Return, verbatim, the lines of the records from the line containing "Click the Search button for video location" through the end of the records, both ends included, and omit the pictures from your answer.

===============

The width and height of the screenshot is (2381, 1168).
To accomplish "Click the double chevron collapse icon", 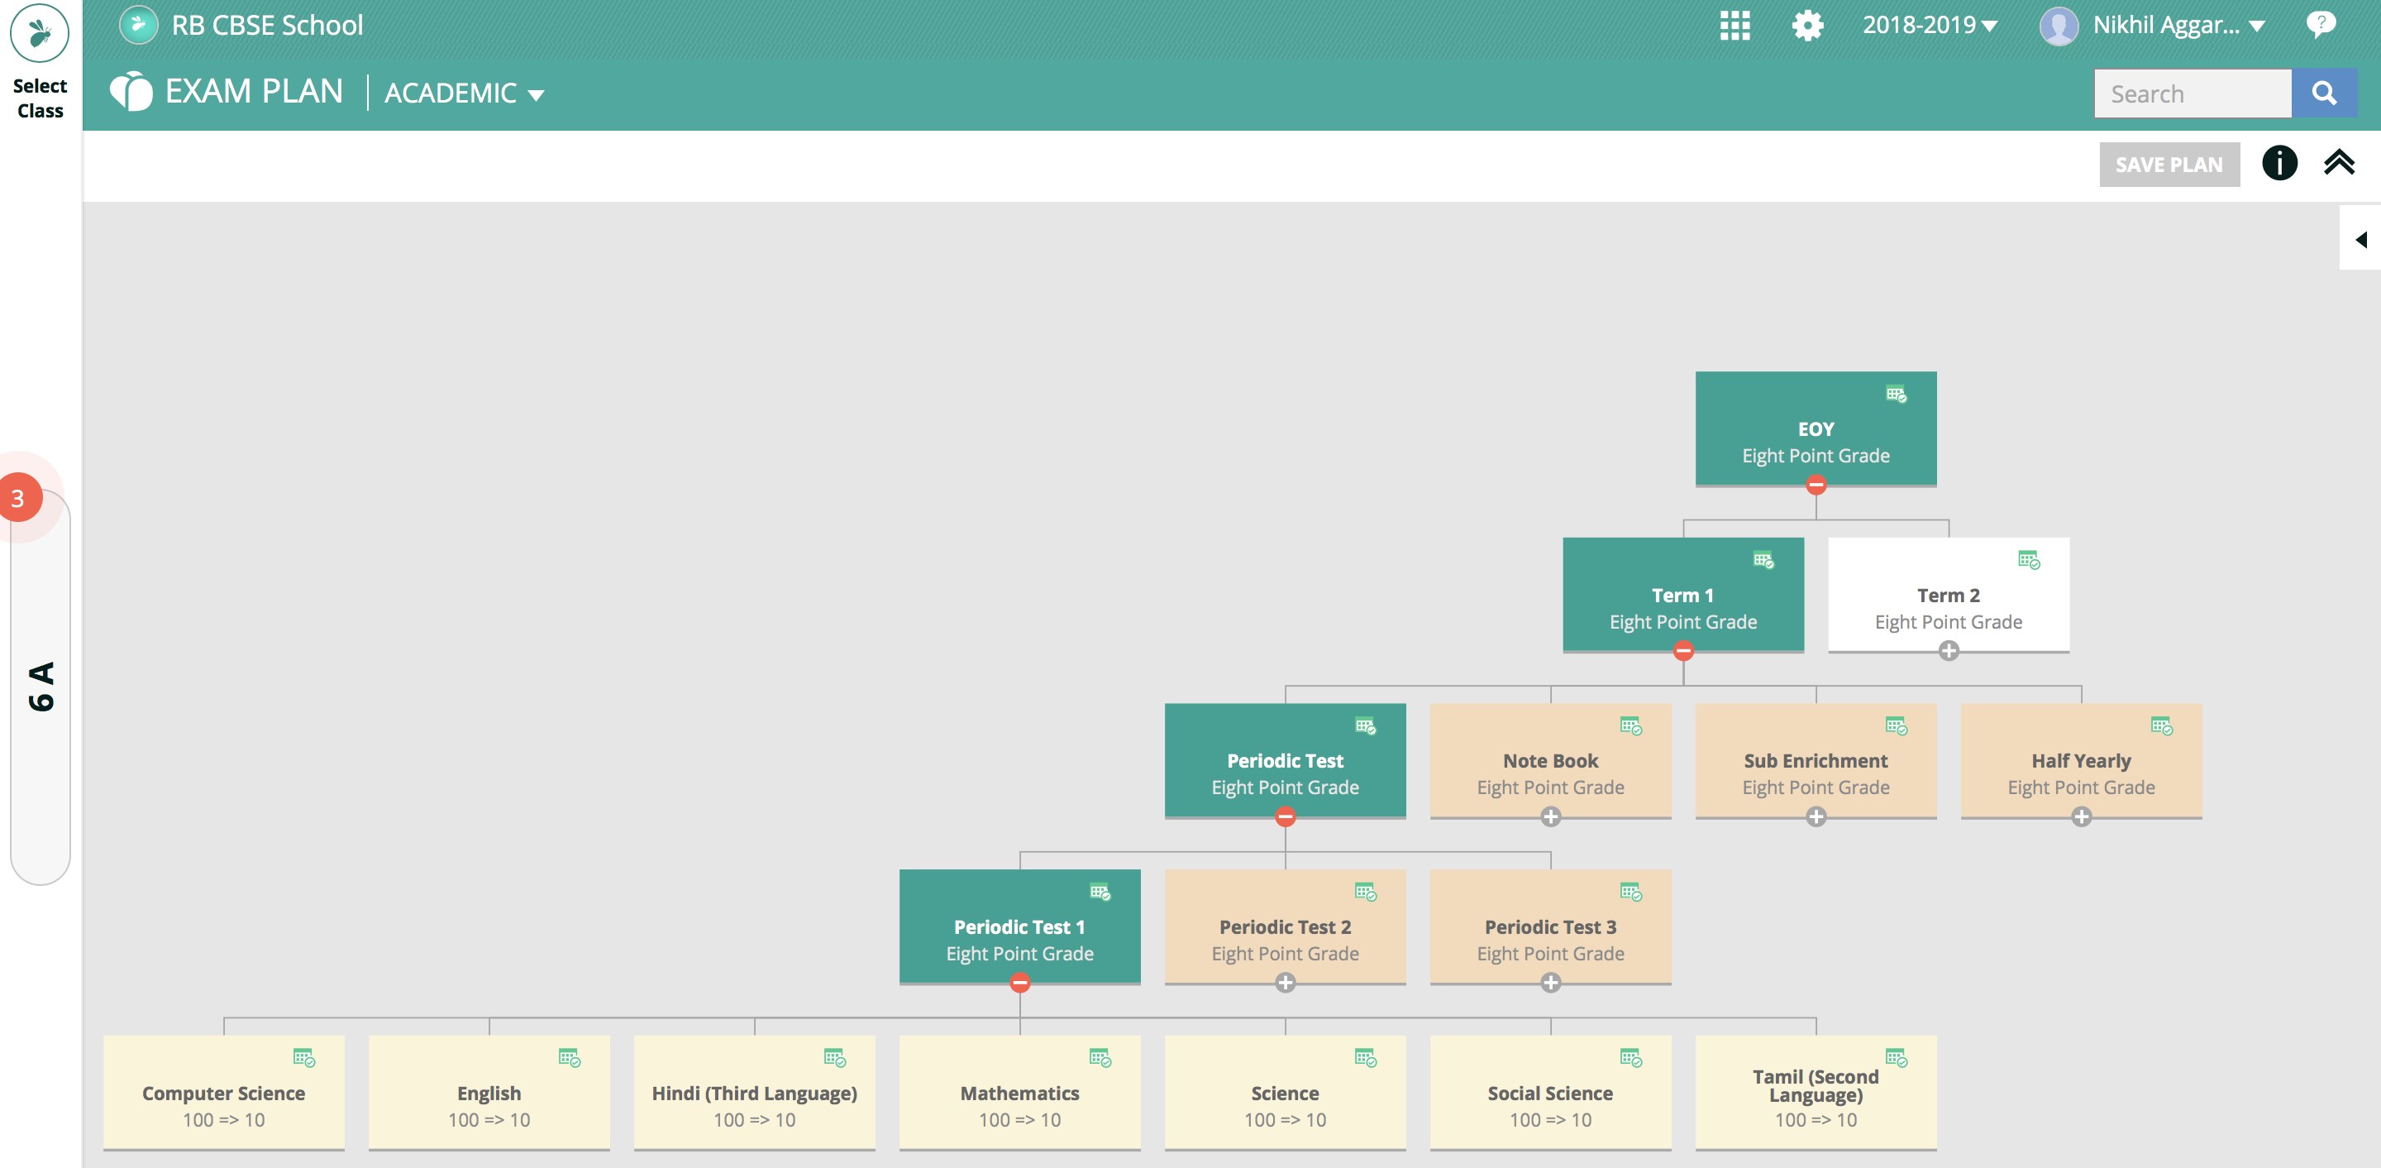I will click(2338, 164).
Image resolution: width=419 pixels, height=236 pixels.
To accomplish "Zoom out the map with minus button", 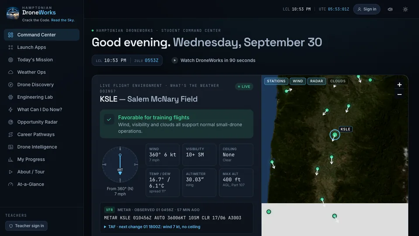I will [x=399, y=94].
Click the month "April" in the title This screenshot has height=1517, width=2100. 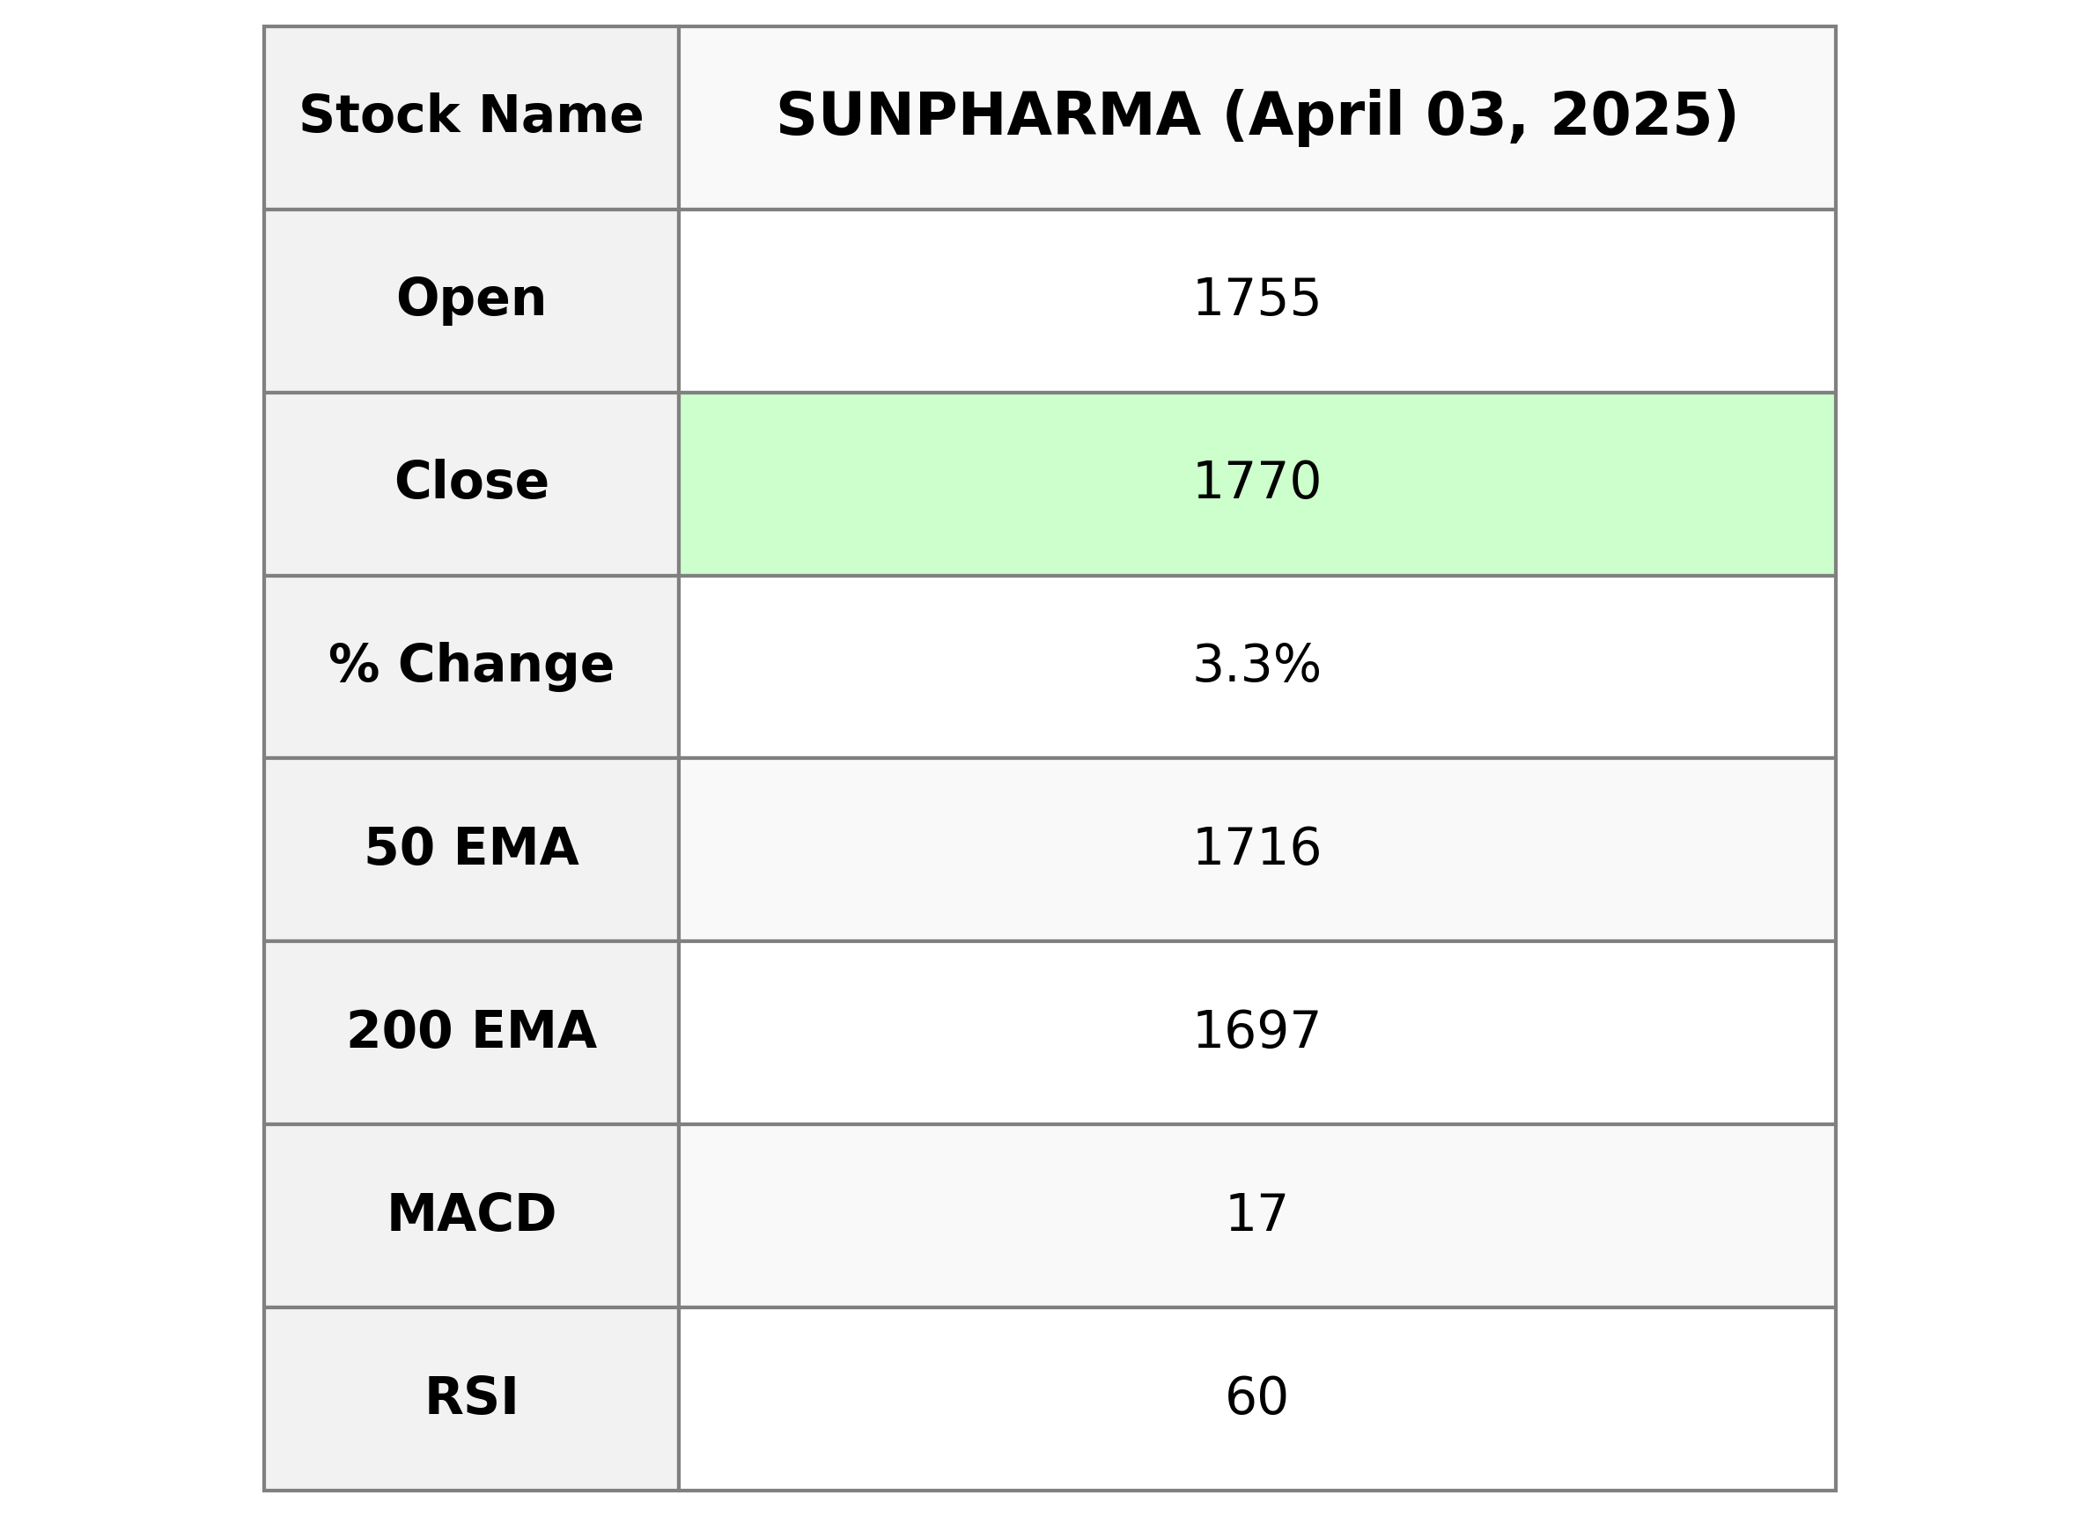1314,116
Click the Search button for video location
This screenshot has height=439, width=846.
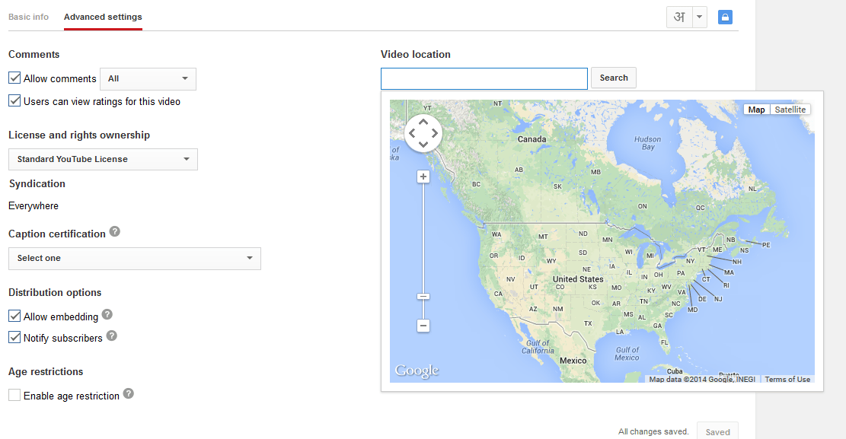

===============

**EXPECTED OUTPUT**:
Click the Search button for video location
This screenshot has height=439, width=846.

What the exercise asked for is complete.